Saturday, January 10, 2009

Waking Up Children (with ADHD)

I thought I would put up a quick post with some suggestions of how to adapt a morning routine to wake up children, particularly those with ADHD.

This most important thing is to have a routine, review it daily, and stick with it. Probably the best way to remind the child of the routine is to make a chart of what needs to be done in the morning giving each task a box that can be checked off or confirmed with a sticker. For children with whom reading is problematic, the tasks can be labelled with pictures instead of words.

You may want to add personalised items to the daily routine chart. Maybe give the child their own plant to water in the morning. But this will depend on each individual child’s independence. Start simple. Break activities down into smaller pieces if necessary. For example instead of having a box on the chart for ‘brush teeth’ have a few boxes for ‘wet toothbrush under tap,’ ‘put toothpaste on toothbrush,’ ‘brush teeth,’ ‘rinse mouth,’ ‘rinse toothbrush,’ and so on. However, once the child has learned the task without having to refer to each step, remove the extra steps from the chart to avoid future confusion and becoming overwhelmed. A possibility is to have a small chart in different specific locations. So the brushing teeth chart would be in the bathroom, the getting-dressed chart would be on the closet doors, while the master chart with the generalised activities is kept somewhere else. That way the child isn’t overwhelmed with a myriad of activities on one big chart.

Try to wake up your child yourself if you can. Open the curtains, use gentle touch, and speak to them softly. You may need to leave the room for a few minutes while they are waking; this would be a good time to put on some music. If an alarm is necessary, choose sounds that will not startle the child. As soon as the child is awake enough, have them take their morning medications (stimulants are often used in the treatment of ADHD).

Prepare as much the night before as you can - lay out clothes, make lunch. Remember children with ADHD don’t sleep as well, so be patient during the morning. Check in on their progress in getting ready and gently urge them back on track when they get distracted. Some children will be more independent and once they are up can dress and brush their teeth on their own. Others will need to be encouraged every few minutes.

Ensure they eat a healthy breakfast. You may also want to have an emergency snack prepared for the days when things don’t move as smoothly so if your child needs to leave the house before they’ve eaten, they will have something healthy to eat in the car or on the bus.

Remove distractions such as tv, computer, and video games. Review any homework that was completed the day before. Use this time to socialise and enjoy the company of your child.

Ensure exercise is a part of the morning routine. Put aside fifteen minutes for the child to jump or run around.
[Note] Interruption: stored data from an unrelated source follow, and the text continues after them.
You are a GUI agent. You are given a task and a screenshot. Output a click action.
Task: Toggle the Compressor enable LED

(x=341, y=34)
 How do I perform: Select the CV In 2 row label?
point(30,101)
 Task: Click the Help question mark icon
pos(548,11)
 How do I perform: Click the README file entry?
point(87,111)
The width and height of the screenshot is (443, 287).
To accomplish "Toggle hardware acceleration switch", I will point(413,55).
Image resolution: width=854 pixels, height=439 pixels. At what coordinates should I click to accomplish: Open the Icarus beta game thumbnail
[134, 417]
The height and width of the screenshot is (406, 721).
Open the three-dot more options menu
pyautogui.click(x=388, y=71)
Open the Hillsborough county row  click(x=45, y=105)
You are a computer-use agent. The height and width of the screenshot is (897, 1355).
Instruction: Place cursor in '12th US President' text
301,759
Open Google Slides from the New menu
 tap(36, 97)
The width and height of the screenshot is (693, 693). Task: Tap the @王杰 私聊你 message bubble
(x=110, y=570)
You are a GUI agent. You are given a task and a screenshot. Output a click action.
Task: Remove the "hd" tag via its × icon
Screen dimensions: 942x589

This is time you can use to get ready yourself.

Be in a good mood yourself. Children adapt to their environment. If they see you enjoying your mornings, they will be more likely to themselves. If you find you are becoming stressed, take a few moments for yourself to catch your breath and relax. Even if you can’t get away to be by yourself, try to concentrate on your breathe while supporting your child. And always keep in mind your child isn’t being difficult on purpose; they need your support. Enjoy this extra time you get to spend with them and know that you are making a positive difference in their day, even when it doesn’t seem like it.